- [Dataset records]:
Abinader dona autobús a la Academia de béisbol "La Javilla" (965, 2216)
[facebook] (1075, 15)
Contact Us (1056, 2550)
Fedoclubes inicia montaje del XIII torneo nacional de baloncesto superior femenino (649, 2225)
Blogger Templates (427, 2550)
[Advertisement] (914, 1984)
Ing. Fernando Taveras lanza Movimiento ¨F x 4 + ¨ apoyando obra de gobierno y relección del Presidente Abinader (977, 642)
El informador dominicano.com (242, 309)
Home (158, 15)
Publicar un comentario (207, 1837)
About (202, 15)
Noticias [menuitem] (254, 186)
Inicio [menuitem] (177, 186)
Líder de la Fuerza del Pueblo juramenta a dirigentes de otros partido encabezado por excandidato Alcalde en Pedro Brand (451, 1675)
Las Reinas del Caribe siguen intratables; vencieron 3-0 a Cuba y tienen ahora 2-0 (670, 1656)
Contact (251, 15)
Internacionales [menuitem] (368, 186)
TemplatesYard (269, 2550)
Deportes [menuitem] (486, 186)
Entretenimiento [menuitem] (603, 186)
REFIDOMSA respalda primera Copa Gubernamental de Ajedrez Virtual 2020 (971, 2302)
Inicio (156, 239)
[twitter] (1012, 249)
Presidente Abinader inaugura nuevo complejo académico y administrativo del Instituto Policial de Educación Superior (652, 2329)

- [The problem]: For the material above, reproduce exactly the lines from the line with "Inicio [menuitem] (177, 186)" to the line with "Contact (251, 15)", inclusive, and exclude all others.

- [Response to this exercise]:
Inicio [menuitem] (177, 186)
Líder de la Fuerza del Pueblo juramenta a dirigentes de otros partido encabezado por excandidato Alcalde en Pedro Brand (451, 1675)
Las Reinas del Caribe siguen intratables; vencieron 3-0 a Cuba y tienen ahora 2-0 (670, 1656)
Contact (251, 15)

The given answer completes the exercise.